[Stored data entries]
────────
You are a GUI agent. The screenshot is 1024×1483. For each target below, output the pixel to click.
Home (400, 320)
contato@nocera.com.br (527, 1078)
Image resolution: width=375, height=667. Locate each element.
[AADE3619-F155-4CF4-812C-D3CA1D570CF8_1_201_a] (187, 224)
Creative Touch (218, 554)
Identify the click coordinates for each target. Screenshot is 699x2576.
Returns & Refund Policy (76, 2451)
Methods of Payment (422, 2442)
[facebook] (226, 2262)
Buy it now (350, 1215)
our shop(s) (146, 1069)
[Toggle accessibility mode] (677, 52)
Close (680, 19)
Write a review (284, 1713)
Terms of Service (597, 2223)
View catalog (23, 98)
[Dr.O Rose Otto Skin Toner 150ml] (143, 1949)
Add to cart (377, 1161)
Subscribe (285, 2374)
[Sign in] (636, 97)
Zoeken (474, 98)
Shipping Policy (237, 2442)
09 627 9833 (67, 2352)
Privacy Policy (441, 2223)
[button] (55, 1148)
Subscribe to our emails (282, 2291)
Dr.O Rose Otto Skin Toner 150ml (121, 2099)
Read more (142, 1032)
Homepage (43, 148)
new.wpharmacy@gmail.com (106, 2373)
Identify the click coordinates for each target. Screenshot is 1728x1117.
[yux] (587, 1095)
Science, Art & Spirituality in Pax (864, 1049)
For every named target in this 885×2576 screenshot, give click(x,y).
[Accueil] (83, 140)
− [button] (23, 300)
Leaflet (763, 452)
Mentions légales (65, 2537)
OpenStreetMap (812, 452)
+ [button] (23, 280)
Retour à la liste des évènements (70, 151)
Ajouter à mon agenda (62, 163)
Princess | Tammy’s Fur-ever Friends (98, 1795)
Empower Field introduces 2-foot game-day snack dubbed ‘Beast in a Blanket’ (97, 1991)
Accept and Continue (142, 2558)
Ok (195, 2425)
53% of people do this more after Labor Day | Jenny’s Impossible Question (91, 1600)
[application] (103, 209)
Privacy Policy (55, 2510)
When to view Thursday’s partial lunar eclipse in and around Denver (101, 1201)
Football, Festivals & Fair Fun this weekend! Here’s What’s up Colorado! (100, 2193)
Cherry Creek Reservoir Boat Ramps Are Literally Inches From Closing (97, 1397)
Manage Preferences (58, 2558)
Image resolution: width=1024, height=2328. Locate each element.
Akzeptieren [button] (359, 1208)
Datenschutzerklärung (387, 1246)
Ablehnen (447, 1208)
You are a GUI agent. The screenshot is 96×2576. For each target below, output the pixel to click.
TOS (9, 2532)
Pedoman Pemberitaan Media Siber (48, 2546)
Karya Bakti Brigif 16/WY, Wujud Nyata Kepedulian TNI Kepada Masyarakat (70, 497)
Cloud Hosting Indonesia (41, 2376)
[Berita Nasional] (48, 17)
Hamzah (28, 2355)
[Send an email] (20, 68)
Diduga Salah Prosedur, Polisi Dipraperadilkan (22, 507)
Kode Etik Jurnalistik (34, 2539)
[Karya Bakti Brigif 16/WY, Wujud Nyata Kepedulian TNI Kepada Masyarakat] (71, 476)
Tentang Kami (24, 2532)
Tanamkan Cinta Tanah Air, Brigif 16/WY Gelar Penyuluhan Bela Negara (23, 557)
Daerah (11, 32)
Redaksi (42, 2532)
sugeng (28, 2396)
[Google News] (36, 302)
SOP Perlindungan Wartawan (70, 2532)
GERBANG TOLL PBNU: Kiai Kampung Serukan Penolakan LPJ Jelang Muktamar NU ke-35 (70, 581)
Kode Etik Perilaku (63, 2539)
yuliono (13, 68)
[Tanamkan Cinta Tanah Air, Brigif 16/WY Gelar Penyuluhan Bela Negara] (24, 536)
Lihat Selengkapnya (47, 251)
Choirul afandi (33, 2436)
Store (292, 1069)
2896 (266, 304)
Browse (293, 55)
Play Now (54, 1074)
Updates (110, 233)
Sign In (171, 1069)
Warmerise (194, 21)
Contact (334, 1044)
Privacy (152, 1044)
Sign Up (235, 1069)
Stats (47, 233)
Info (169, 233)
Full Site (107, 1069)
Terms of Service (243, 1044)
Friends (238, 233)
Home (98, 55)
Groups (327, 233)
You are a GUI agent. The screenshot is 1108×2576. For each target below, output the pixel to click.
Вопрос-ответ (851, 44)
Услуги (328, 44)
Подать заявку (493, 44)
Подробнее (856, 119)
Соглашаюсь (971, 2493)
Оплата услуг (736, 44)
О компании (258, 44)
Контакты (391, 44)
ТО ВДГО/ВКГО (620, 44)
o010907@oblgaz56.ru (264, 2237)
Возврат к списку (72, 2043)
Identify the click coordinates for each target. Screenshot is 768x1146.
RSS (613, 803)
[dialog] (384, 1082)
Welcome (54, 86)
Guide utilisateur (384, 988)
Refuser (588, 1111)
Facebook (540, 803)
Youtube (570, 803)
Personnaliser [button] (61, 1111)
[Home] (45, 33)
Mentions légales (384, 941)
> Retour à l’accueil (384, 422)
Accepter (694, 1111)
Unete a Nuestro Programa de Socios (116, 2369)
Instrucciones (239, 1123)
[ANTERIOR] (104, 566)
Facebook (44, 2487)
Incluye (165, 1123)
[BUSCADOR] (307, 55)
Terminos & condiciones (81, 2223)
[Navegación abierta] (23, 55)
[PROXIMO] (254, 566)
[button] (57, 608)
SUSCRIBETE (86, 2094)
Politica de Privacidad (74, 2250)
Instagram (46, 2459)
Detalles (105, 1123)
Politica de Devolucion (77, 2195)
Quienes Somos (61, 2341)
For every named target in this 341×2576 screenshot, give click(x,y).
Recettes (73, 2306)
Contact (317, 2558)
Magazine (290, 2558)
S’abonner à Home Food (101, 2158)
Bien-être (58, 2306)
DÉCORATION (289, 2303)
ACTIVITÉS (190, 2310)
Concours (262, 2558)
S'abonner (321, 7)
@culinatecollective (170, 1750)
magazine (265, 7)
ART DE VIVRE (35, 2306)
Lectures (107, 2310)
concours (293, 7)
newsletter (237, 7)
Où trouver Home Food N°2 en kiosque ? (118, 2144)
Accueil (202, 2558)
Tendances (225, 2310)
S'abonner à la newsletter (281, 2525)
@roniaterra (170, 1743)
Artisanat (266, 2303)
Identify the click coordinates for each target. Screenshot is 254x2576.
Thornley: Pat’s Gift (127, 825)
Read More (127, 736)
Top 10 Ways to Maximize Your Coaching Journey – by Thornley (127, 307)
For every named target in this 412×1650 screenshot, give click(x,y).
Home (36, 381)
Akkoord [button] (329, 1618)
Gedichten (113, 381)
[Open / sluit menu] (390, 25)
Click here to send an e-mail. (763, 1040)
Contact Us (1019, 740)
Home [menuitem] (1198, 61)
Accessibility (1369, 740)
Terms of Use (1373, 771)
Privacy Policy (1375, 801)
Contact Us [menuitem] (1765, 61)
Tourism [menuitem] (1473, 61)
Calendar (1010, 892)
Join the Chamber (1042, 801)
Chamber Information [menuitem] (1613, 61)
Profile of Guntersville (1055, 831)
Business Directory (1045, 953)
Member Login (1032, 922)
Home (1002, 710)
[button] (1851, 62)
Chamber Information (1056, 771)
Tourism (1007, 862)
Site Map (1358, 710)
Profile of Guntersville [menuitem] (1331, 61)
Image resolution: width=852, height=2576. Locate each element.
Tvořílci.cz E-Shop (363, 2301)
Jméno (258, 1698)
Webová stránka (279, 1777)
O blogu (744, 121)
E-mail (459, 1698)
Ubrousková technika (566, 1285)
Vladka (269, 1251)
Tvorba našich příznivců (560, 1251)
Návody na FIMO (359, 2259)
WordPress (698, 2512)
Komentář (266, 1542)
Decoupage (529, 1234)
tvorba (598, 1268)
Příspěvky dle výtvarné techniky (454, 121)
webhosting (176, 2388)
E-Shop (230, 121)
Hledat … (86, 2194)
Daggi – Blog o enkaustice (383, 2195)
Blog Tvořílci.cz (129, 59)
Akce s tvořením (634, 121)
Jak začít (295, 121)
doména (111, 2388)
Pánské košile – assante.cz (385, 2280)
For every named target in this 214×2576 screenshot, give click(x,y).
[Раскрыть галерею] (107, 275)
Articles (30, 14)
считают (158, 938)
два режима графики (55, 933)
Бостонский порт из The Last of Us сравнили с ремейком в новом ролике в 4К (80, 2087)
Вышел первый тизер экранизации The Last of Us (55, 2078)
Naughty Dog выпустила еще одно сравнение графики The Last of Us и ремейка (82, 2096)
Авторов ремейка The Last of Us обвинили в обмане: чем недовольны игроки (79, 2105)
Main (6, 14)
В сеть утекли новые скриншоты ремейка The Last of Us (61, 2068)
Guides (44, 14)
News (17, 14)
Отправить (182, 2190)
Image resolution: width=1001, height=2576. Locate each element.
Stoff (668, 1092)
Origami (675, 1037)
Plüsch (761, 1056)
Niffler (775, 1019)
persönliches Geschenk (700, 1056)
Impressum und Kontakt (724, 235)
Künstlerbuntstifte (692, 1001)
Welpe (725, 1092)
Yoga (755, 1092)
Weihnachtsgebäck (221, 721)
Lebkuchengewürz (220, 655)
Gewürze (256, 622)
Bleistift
────────
▶ [WORK INSTRUCTION]
Retype the records above, but only those lines that fall between the line containing "o010907@oblgaz56.ru (264, 2237)" and the line containing "Profile of Guntersville [menuitem] (1331, 61)", with both of those lines included, exactly as written.

▶ [TASK SOLUTION]
o010907@oblgaz56.ru (264, 2237)
Возврат к списку (72, 2043)
Identify the click coordinates for each target. Screenshot is 768x1146.
RSS (613, 803)
[dialog] (384, 1082)
Welcome (54, 86)
Guide utilisateur (384, 988)
Refuser (588, 1111)
Facebook (540, 803)
Youtube (570, 803)
Personnaliser [button] (61, 1111)
[Home] (45, 33)
Mentions légales (384, 941)
> Retour à l’accueil (384, 422)
Accepter (694, 1111)
Unete a Nuestro Programa de Socios (116, 2369)
Instrucciones (239, 1123)
[ANTERIOR] (104, 566)
Facebook (44, 2487)
Incluye (165, 1123)
[BUSCADOR] (307, 55)
Terminos & condiciones (81, 2223)
[Navegación abierta] (23, 55)
[PROXIMO] (254, 566)
[button] (57, 608)
SUSCRIBETE (86, 2094)
Politica de Privacidad (74, 2250)
Instagram (46, 2459)
Detalles (105, 1123)
Politica de Devolucion (77, 2195)
Quienes Somos (61, 2341)
For every named target in this 341×2576 screenshot, give click(x,y).
Recettes (73, 2306)
Contact (317, 2558)
Magazine (290, 2558)
S’abonner à Home Food (101, 2158)
Bien-être (58, 2306)
DÉCORATION (289, 2303)
ACTIVITÉS (190, 2310)
Concours (262, 2558)
S'abonner (321, 7)
@culinatecollective (170, 1750)
magazine (265, 7)
ART DE VIVRE (35, 2306)
Lectures (107, 2310)
concours (293, 7)
newsletter (237, 7)
Où trouver Home Food N°2 en kiosque ? (118, 2144)
Accueil (202, 2558)
Tendances (225, 2310)
S'abonner à la newsletter (281, 2525)
@roniaterra (170, 1743)
Artisanat (266, 2303)
Identify the click coordinates for each target. Screenshot is 254x2576.
Thornley: Pat’s Gift (127, 825)
Read More (127, 736)
Top 10 Ways to Maximize Your Coaching Journey – by Thornley (127, 307)
For every named target in this 412×1650 screenshot, give click(x,y).
Home (36, 381)
Akkoord [button] (329, 1618)
Gedichten (113, 381)
[Open / sluit menu] (390, 25)
Click here to send an e-mail. (763, 1040)
Contact Us (1019, 740)
Home [menuitem] (1198, 61)
Accessibility (1369, 740)
Terms of Use (1373, 771)
Privacy Policy (1375, 801)
Contact Us [menuitem] (1765, 61)
Tourism [menuitem] (1473, 61)
Calendar (1010, 892)
Join the Chamber (1042, 801)
Chamber Information [menuitem] (1613, 61)
Profile of Guntersville (1055, 831)
Business Directory (1045, 953)
Member Login (1032, 922)
Home (1002, 710)
[button] (1851, 62)
Chamber Information (1056, 771)
Tourism (1007, 862)
Site Map (1358, 710)
Profile of Guntersville [menuitem] (1331, 61)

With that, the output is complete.